* _Records shown_
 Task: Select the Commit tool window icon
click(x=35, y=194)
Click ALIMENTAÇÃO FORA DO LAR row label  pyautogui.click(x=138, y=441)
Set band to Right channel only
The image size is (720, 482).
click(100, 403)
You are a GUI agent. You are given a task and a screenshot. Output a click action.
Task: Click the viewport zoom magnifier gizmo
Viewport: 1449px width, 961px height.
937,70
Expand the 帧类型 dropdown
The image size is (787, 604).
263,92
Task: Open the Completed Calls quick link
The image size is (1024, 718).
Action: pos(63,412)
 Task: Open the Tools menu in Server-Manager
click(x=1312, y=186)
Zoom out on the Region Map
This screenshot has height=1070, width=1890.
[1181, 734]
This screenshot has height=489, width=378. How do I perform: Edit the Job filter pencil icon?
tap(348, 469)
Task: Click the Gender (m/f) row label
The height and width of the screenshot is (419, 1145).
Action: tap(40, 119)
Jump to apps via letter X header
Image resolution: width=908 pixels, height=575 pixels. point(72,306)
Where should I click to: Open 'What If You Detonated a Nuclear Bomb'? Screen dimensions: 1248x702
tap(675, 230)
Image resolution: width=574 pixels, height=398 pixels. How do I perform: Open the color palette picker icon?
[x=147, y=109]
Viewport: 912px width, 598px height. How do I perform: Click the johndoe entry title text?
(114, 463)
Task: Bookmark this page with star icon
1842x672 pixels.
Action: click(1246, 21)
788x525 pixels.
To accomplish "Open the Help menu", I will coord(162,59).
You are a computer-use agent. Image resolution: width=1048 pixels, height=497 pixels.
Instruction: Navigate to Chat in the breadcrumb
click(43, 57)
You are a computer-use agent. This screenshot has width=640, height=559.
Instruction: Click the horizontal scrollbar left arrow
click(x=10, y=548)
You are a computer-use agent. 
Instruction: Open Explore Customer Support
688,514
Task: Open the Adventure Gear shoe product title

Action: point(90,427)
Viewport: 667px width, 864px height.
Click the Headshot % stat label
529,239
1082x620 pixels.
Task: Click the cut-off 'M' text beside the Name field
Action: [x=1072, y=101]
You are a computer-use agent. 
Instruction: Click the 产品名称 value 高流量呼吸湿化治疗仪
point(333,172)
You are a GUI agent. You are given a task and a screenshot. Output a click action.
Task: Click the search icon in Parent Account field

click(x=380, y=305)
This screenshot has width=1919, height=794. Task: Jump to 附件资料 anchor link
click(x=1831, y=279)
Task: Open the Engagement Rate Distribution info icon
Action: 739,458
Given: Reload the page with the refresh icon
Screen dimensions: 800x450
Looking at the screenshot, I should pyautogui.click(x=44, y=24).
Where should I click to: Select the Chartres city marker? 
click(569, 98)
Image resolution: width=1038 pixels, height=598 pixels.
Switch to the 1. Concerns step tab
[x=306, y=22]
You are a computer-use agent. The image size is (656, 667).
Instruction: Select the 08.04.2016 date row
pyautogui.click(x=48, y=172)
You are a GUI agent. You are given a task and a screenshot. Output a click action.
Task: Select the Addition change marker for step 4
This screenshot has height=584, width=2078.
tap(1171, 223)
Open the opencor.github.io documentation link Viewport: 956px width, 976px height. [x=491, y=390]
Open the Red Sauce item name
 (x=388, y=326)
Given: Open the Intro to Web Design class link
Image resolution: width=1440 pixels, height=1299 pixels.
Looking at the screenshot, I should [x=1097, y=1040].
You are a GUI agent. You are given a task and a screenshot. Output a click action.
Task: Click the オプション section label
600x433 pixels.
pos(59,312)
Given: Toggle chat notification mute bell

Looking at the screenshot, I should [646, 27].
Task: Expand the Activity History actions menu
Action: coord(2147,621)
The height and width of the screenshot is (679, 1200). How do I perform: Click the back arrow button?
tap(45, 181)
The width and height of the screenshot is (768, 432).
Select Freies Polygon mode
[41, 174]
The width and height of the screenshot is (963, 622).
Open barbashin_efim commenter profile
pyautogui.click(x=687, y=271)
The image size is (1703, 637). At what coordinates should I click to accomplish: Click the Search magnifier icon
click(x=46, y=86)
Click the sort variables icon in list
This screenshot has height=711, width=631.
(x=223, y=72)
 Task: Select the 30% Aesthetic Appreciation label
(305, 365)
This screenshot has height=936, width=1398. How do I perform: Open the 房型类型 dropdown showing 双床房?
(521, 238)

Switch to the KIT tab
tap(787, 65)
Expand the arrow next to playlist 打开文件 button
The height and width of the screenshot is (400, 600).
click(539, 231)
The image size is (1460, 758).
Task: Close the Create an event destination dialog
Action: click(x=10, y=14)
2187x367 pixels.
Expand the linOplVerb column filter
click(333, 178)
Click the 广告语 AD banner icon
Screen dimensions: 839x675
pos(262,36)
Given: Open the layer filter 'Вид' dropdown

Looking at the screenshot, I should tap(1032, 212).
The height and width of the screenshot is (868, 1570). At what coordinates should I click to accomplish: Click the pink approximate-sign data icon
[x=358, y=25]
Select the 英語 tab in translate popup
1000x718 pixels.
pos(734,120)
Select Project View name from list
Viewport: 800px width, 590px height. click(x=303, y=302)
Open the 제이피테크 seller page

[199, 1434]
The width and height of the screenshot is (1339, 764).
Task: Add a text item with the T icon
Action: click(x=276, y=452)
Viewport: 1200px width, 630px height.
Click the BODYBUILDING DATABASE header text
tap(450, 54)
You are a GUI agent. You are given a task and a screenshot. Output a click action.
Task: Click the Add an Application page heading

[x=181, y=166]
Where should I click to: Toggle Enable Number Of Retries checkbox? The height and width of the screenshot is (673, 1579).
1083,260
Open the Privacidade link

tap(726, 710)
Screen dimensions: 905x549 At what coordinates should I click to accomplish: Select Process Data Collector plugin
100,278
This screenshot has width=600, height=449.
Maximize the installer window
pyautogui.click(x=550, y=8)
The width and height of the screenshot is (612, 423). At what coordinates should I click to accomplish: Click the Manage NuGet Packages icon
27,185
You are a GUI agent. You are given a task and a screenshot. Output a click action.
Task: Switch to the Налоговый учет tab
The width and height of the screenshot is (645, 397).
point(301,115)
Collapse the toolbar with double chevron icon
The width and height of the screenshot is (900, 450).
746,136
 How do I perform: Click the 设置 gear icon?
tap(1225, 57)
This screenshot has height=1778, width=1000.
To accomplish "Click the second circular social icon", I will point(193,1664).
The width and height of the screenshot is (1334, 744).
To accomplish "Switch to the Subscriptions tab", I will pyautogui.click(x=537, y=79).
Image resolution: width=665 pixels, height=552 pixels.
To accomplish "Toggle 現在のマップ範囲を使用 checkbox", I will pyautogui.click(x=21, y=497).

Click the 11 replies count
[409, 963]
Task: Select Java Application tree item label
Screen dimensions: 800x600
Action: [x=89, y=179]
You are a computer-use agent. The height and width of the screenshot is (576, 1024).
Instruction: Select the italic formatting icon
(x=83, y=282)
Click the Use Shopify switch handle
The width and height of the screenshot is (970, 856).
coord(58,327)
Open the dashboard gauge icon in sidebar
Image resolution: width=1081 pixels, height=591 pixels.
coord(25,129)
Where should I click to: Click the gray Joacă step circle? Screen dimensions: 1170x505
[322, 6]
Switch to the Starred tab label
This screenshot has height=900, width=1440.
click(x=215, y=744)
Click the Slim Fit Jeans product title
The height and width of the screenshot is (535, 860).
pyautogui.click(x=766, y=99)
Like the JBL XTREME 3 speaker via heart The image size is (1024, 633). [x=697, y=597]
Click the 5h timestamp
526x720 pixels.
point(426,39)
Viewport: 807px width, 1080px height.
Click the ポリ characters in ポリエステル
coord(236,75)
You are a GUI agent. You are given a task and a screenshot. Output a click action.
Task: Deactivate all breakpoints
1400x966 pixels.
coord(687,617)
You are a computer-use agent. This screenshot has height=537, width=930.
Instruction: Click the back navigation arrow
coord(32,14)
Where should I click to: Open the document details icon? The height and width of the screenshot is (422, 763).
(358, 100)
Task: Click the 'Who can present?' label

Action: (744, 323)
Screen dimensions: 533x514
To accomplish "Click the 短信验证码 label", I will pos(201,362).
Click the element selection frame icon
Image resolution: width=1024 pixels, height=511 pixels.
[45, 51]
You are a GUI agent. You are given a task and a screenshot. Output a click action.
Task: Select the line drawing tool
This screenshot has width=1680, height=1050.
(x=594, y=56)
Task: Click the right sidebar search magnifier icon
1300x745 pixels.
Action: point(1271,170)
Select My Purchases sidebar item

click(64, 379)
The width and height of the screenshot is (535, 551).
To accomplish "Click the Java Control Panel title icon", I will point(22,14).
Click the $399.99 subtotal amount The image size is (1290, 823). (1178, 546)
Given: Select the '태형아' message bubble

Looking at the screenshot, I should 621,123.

* _Task directions_
Extract all lines of the records above that include "Java".

* _Exercise answer_
Task: Select Java Application tree item label
To accomplish "Click the Java Control Panel title icon", I will point(22,14).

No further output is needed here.